The Chancellor of the Exchequer, Gordon Brown, has consistently failed to support gay rights in Parliament since the Labour party was elected in 1997.

Mr Brown is well known to be preparing himself to challenge for the leadership of the Labour party following the impending resignation of the Prime Minister, Tony Blair.

Newspaper reports claim rows have emerged between Mr Brown and Mr Blair over claims that the Chancellor is behind a leadership coup.

Mr Brown has remained silent amid demands for the Prime Minister to quit and party resignations.

Political analysts believe Mr Blair could now step down as soon as Christmas or at least before next year’s Labour Party conference.

Research by PinkNews.co.uk has shown that he has never attended Parliament when gay rights have been voted on whilst Labour has been in power.

Mr Brown has on 14 separate occasions failed to attend the House of Commons when issues relating to gay equality were voted on. He failed to support the government’s equalisation of the age of consent, the abolition of Section 28, gay couples being able to jointly adopt, civil partnerships and the Equality Act.

The registration of civil partnerships are the responsibility of the Treasury, the department that Mr Brown heads.

In late July, the Labour rebel John McDonnell, MP for Hayes Harlington declared his intent to challenge Mr Brown for the leadership of the Labour party. Unlike Mr Brown, Mr McDonnell has voted positively in every one of the fourteen divisions relating to gay equality held since 1997.

Whilst Mr Brown is considered the front-runner to succeed Mr Blair, he may face challenges from Cabinet colleagues David Miliband, Alan Johnson, or Dr John Reid.

Mr Miliband, considered to be Mr Blair’s own choice of heir was only elected in 2001 but has risen quickly up the ministerial ranks to find a place at the Cabinet table. Of the ten divisions he could have attended since entering the House of Commons, he has attended nine and voted in favour of gay rights on all of those occasions.

Mr Johnson attended eight of the fourteen divisions relating to gay rights since 1997 including votes to equalise the age of consent and allow gay couples to hold civil partnerships. Whilst Dr Reid attended only five votes, he did support allowing gay couples to jointly adopt amongst other measures.
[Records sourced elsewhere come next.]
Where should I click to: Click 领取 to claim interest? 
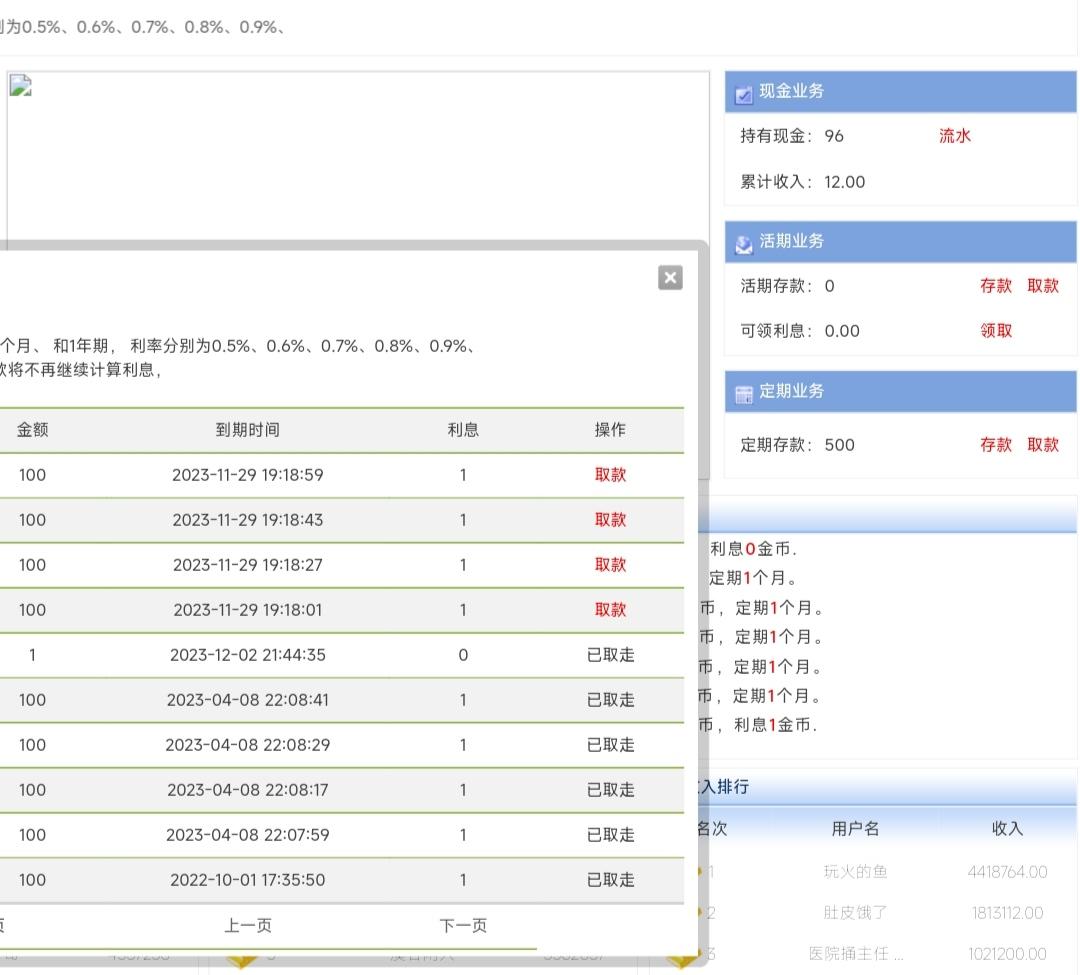click(x=995, y=331)
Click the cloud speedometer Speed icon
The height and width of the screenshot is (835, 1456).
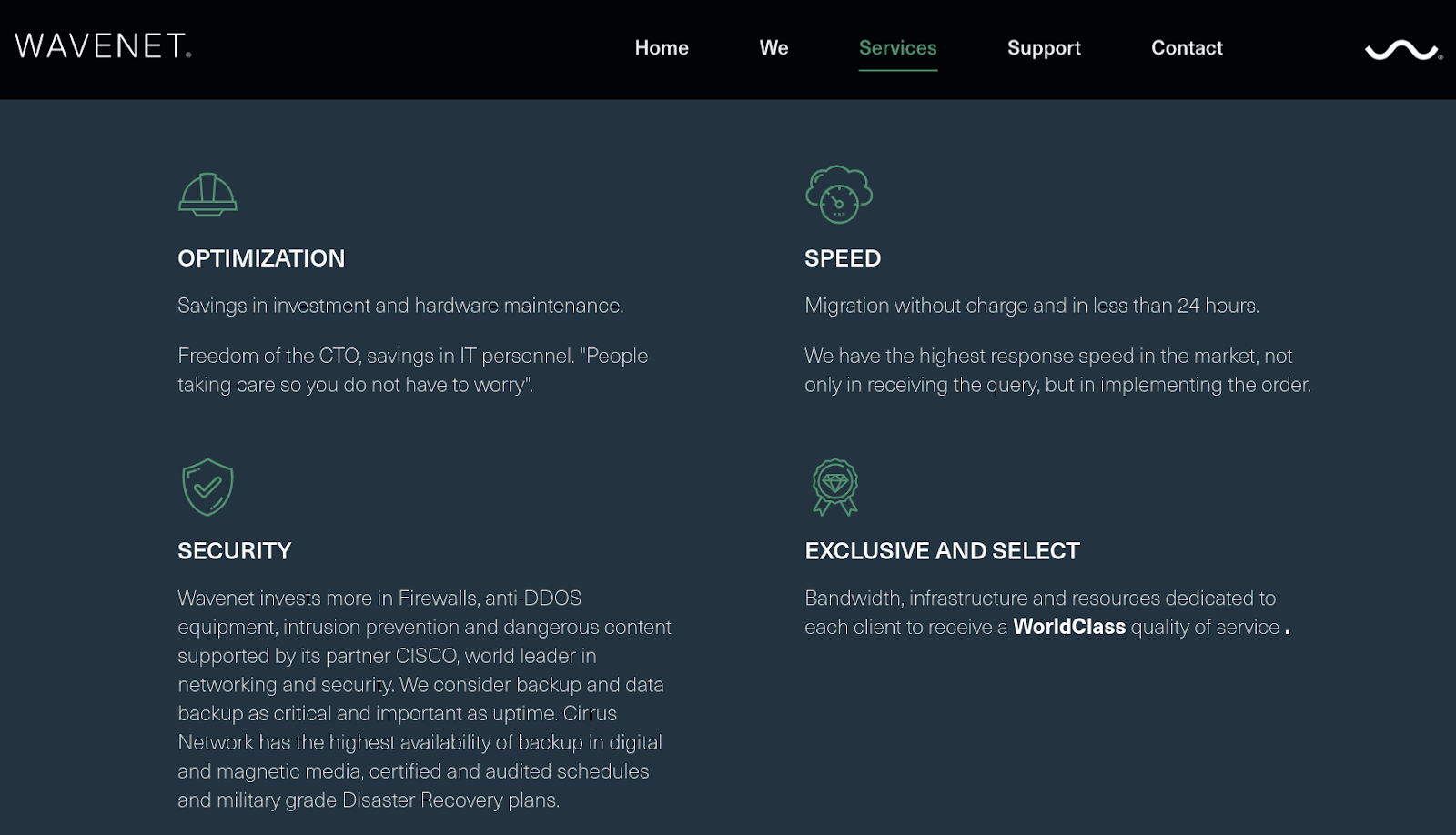pyautogui.click(x=839, y=194)
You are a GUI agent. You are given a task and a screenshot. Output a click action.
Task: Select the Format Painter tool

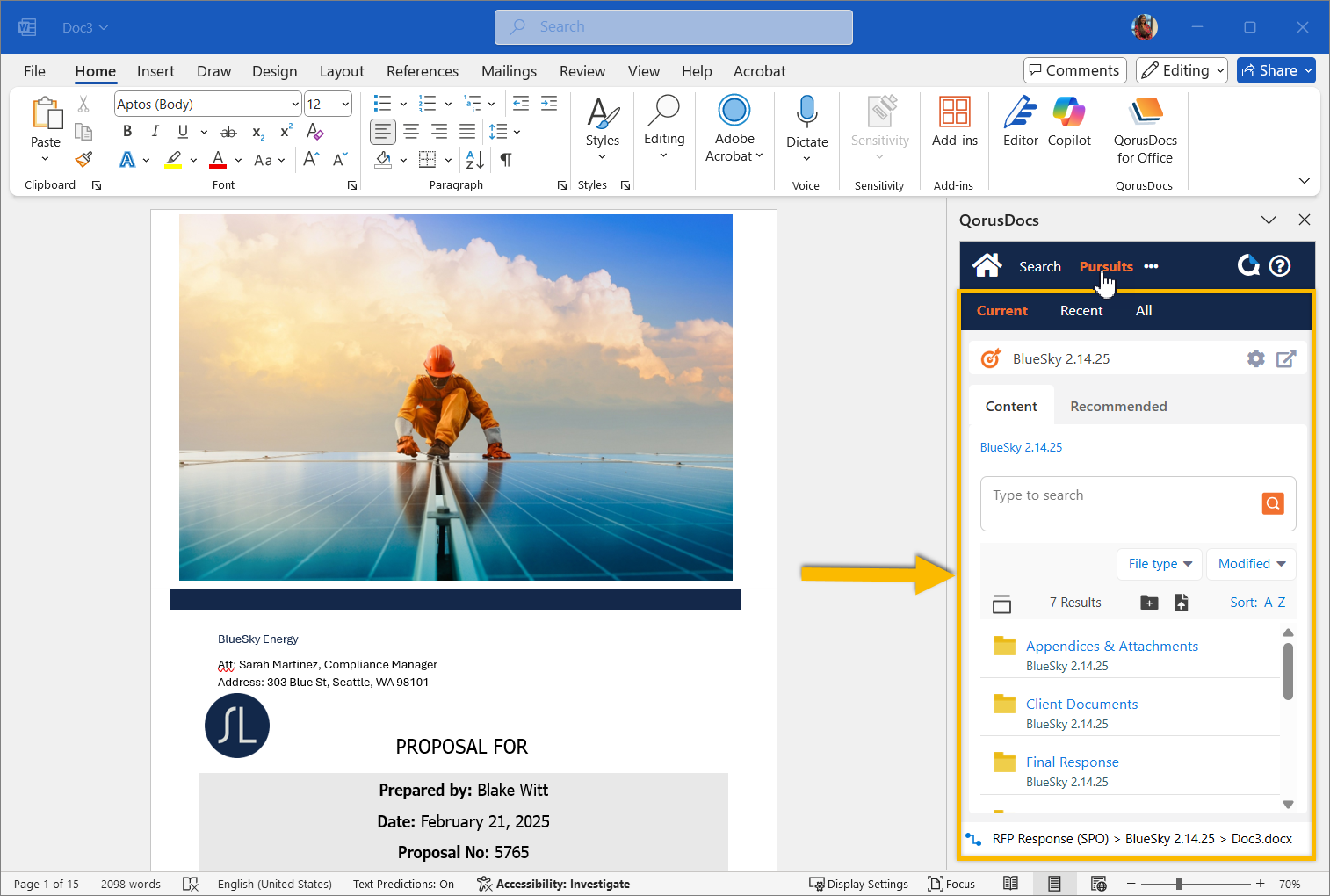83,160
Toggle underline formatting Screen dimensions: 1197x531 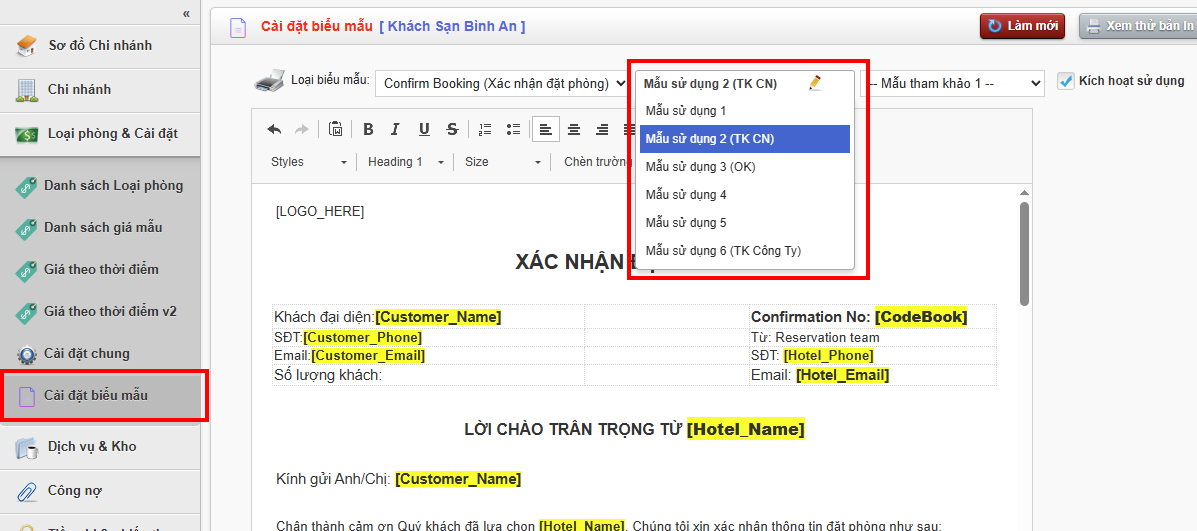pyautogui.click(x=424, y=129)
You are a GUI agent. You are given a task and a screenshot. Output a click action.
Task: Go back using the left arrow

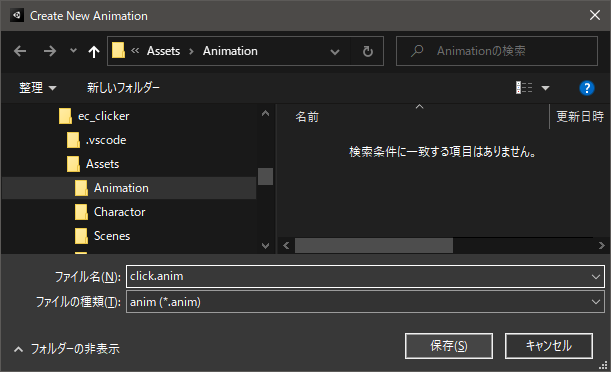tap(20, 51)
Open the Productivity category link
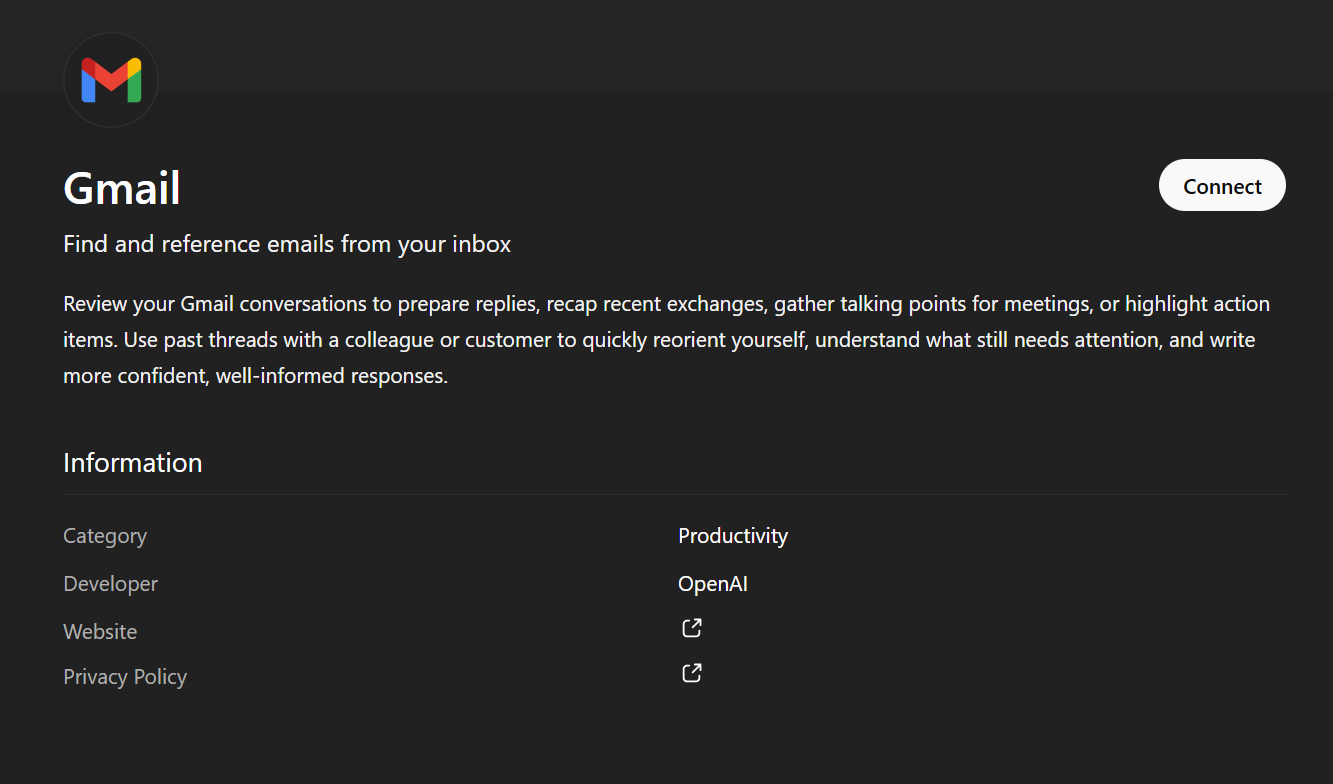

Mr Brown could possibly argue that he was “too busy” to attend the votes. However, even with his greater work load, Mr Blair managed to attend four divisions relating to equalising the age of consent and allowing gay couples to jointly adopt.

Indeed, Mr Brown could be considered to posses a worse record than David Cameron, the leader of the Conservatives.

Mr Cameron did vote against gay couples adopting but did vote for the introduction of the Civil Partnerships Act. Menzies Campbell, leader of the Liberal Democrats has voted in favour of gay rights on ten separate occasions since 1997.

Press secretary in the Treasury, Damian McBride, told PinkNews.co.uk: “This is a ridiculous, irresponsible and shameful piece of garbage from a newspaper which does not understand the Parliamentary process.

“If The Pink News wants to portray Gordon Brown as homophobic, can they explain why he has done more than any politician in history to reform the tax system in favour of gay couples – at every stage of which he has been opposed by David Cameron and his anti-gay cronies.

“If The Pink News believes its readers would be better off back in the hands of the Section 28 Tories rather than a Chancellor who has ensured equal tax rights and employment laws for gay people, they are barking mad.”